→ AIM
Starting at the line that contains "Where should I click to: Click" and stopping after the line that contains "Open the navigation", write out only those lines again, changing "thumbnail" to "preview image" and leaving everything else as it is.

→ INPUT ROWS
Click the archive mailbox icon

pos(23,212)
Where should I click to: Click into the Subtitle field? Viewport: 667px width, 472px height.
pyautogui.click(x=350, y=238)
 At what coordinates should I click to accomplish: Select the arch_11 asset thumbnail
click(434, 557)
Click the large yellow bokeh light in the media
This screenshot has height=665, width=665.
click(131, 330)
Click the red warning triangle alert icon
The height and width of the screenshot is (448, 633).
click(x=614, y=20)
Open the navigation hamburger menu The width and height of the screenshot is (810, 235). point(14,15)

---

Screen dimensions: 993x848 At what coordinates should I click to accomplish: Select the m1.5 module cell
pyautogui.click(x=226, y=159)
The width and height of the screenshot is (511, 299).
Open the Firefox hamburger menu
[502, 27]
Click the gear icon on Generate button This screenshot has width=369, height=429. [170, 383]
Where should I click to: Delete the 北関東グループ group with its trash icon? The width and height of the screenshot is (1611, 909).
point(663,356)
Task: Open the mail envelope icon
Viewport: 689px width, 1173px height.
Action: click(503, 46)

→ THE SOLUTION
Where should I click to: Click into the Subtitle field? Viewport: 667px width, 472px height.
pyautogui.click(x=350, y=238)
 At what coordinates should I click to accomplish: Select the arch_11 asset preview image
click(434, 557)
Click the large yellow bokeh light in the media
This screenshot has height=665, width=665.
click(131, 330)
Click the red warning triangle alert icon
The height and width of the screenshot is (448, 633).
click(x=614, y=20)
Open the navigation hamburger menu The width and height of the screenshot is (810, 235). point(14,15)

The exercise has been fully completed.